This repository hosts code of Omni-Diffusion, the first any-to-any multimodal language model build on a mask-based discrete diffusion model. By modeling a joint distribution over discrete tokens of text, images, and speech, Omni-Diffusion exhibiting strong capability in multimodal comprehension and generation.
- Evaluation on visual tasks.
- Evaluation on speech tasks.
- Qualitative Results.
docker pull shenyunhang/pytorch:24.11-py3_2024-1224
git clone https://github.com/VITA-MLLM/Omni-Diffusion.git
cd Omni-Diffusion
git submodule update --init --recursive
pip install -r requirements_ds_gpu.txt
pip install -e .
- Download the Omni-Diffusion from https://huggingface.co/lijiang/Omni-Diffusion.

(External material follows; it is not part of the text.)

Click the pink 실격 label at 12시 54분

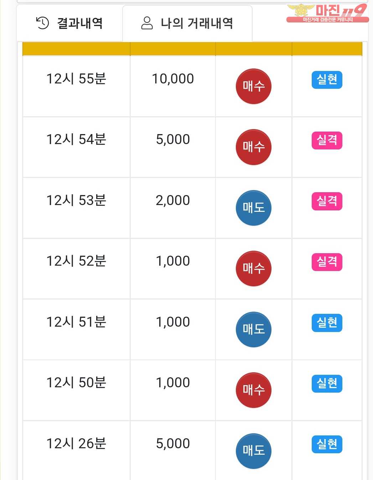[x=327, y=140]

- Put it into '../models/Omni-Diffusion'
-
Download the Audio Encoder from https://huggingface.co/THUDM/glm-4-voice-tokenizer.
-
Put it into '../models/THUDM/glm-4-voice-tokenizer'
-
Download the Audio Decoder from https://huggingface.co/THUDM/glm-4-voice-decoder.
-
Put it into '../models/THUDM/glm-4-voice-decoder'
- Download the Image Tokenizer from https://huggingface.co/showlab/magvitv2.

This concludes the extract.